Closed kltm closed 1 year ago
Can we add this to a project ?
@pgaudet No problem, but I'm not sure where it would go. I suspect it's its own mini-project when all said and done.
here are the instructions to add to taxslim https://github.com/obophenotype/ncbitaxon/blob/master/subsets/README.md
@balhoff The species should go in this file: https://github.com/obophenotype/ncbitaxon/blob/master/subsets/taxon-subset-ids.txt
geneontology/neo
make neo.obo
uses http://ftp.ebi.ac.uk/pub/contrib/goa/uniprot_reviewed.gpi.gz
...@.../neo$ grep -oh "NCBITaxon:[0-9]*" neo.obo | sort | uniq | wc -l
14182
@.../neo$ grep -oh "taxon:[0-9]*" mirror/uniprot_reviewed.gpi.tmp | sort | uniq | wc -l
14216
@pgaudet there are currently ~6k entries in https://raw.githubusercontent.com/obophenotype/ncbitaxon/master/subsets/taxon-subset-ids.txt. Combining and de-duping these, we get 16283 entries. Does that sound right?

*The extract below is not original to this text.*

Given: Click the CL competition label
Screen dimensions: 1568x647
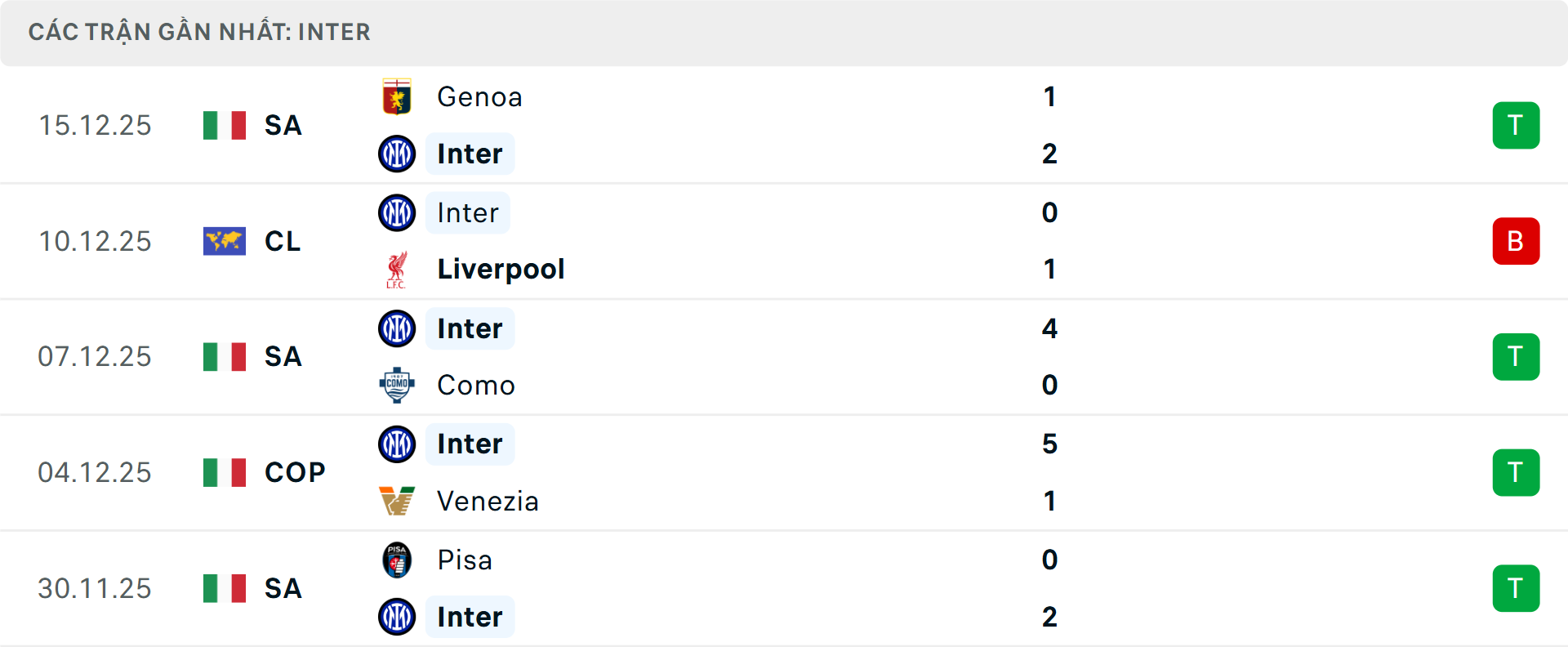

If this looks right, I can do a PR (had to fork as didn't have perms for demonstration) https://github.com/geneontology/ncbitaxon/blob/issue-go-site-1955-annotatable-species/subsets/taxon-subset-ids.txt @pgaudet @cmungall
Looks OK For example Taxon 107268 has some reviewed entries: ~https://www.uniprot.org/uniprotkb/A0A8K1C0V2/entry~ (this one was NOT a reviewed entry)
https://www.uniprot.org/uniprotkb/Q9T3Q2/entry
Could you merge this?
Thanks, Pascale
@kltm check the second to last line: https://github.com/geneontology/ncbitaxon/blob/946f1758908edd4d11a0b77030fbcd3264643f05/subsets/taxon-subset-ids.txt#L16282
Oups! Didn't read this far !
@balhoff Whoops, that's me--I probably introduced that with cat
ing the files together.
I don't have permission to go beyond https://github.com/obophenotype/ncbitaxon/pull/74 Tagging @cmungall @pgaudet @balhoff
Can you fix the conflict? Then I think I can merge.
@balhoff I do not have the power to fix the conflict in that repo once the PR is created. It seems to just be additions, so I'm not sure why it's choking...
Okay, I fixed and merged it.
@balhoff Cheers!
@pgaudet To close out this issue, we need to be doing this periodically or dynamically. While it's tempting to spend the energy adding something automated to the NEO pipeline to do this, I get the feeling that once a year might be fine? If we can work out what frequency and how to remind ourselves, would that allow this to be closed?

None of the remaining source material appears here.